OK, so while the example may seem initially a little silly it isn’t without purpose. You can see from it how the semantics do make more sense. The <input type="text" /> segment is standard input that is given an arbitrary attribute (class="carpet"). The data-texture="deep pile"segment will be ignored by user agents that don’t understand it, which is all of them!

On a more serious note, if you did have a document fragment that could be used to represent the heading of a corporate site, this would also be nonconforming because the second line is not intended to be a heading of a subsection, merely a subheading or subtitle. You might think the semantics are a bit iffy, and you are right. However, there was no way in earlier versions of HTML to define the relationship between grouped headings. You can see that the following is nonconforming:

<body>
<h1>ABC Company</h1>
<h2>Leading the way in widget design since 1432</h2>
[…]

HTML5 brings a <hgroup> element to help to define where a heading can have a direct subheading, such as what you find here:

<body>
<hgroup>
<h1>ABC Company</h1>
<h2>Leading the way in widget design since 1432</h2>
</hgroup>
[…]

This kind of code is useful when you have a strap line that provides a cool tagline for your site or project. For example, if you have a web site for an animal shelter, you could have the following code:

<hgroup>
<h1>Animal Sanctuary</h1>
<h2>A lifeline for all creatures great and small</h2>
</hgroup>
...

Figure 5-1 shows an example of the code in Listing 5-1 in a page, as well as how it might look with a little Cascading Style Sheets (CSS) styling thrown in.
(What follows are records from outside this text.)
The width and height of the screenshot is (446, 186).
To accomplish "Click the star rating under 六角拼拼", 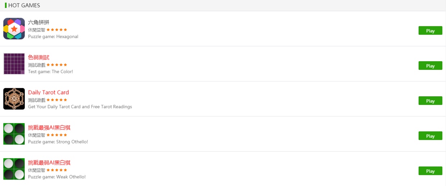I will pos(57,30).
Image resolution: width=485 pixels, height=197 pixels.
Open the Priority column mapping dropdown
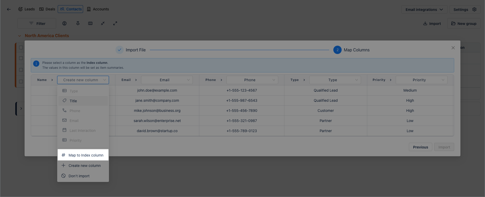[421, 80]
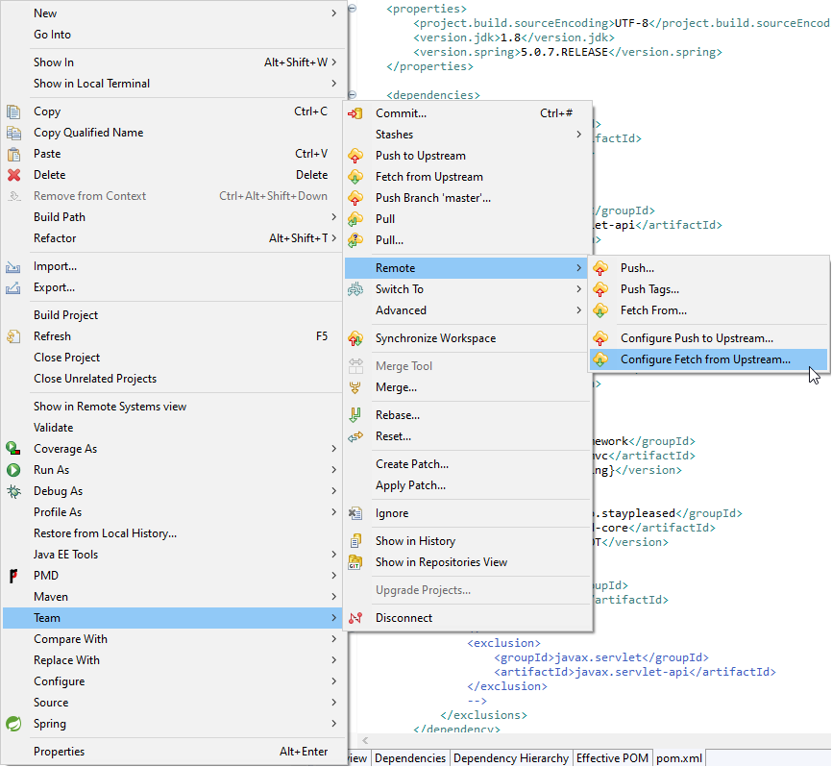Click the Commit icon in Team submenu
Image resolution: width=832 pixels, height=767 pixels.
[x=356, y=112]
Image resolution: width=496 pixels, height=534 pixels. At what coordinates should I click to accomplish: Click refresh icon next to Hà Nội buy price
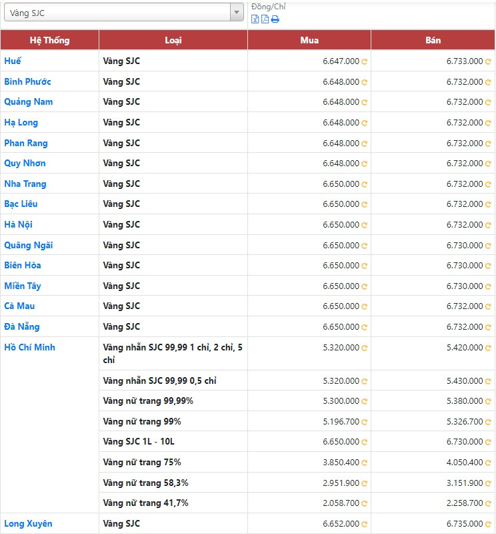click(365, 225)
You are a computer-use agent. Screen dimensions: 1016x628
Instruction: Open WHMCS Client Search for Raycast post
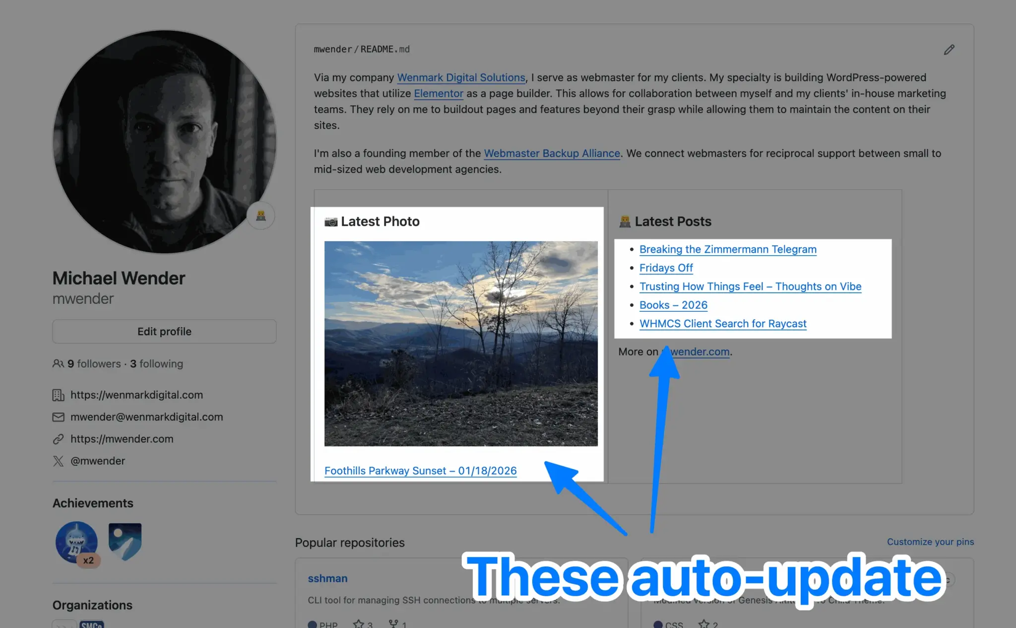click(723, 324)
Listing 5-1. Using an <hgroup>

body
{
background-image:url(../Images/gray_white_tile2.png);
}

#hg
{
margin: 10px;
padding: 10px;
border-radius: 15px;
background-color: #333;
height: 80px;
margin: 20px;
padding: 15px;
}

h1
{
font-family: Lucida Sans Unicode, Lucida Grande, sans-serif;
color: #C90;
background-color: #333;
margin: 0;
padding: 0;
border-radius: 15px;
}

h2
{
font-family: Century Gothic, sans-serif;
color: #FFF;
font-size: 50%;
}

Figure 5-1. Use of new <group> example

Note The preceding example is the beginning of a new approach to document layout. It’s a more sophisticated way of defining content and outlines that uses new elements such as <section>, <article>, <header>, <footer>, and so on with HTML5. The HTML5 spec does warn that the use of scripting will change the values of many attributes, text, and indeed the entire structure of the document. You can easily make this happen dynamically so that a user agent must update these semantics of a document in order to represent the current state of the document correctly. It is very important to maintain the semantic integrity of the document so that interoperability and accessibility can also be supported properly. The spec does advise authors “to use declarative alternatives to scripting where possible, as declarative mechanisms are often more maintainable, and many users disable scripting.” That is good advice.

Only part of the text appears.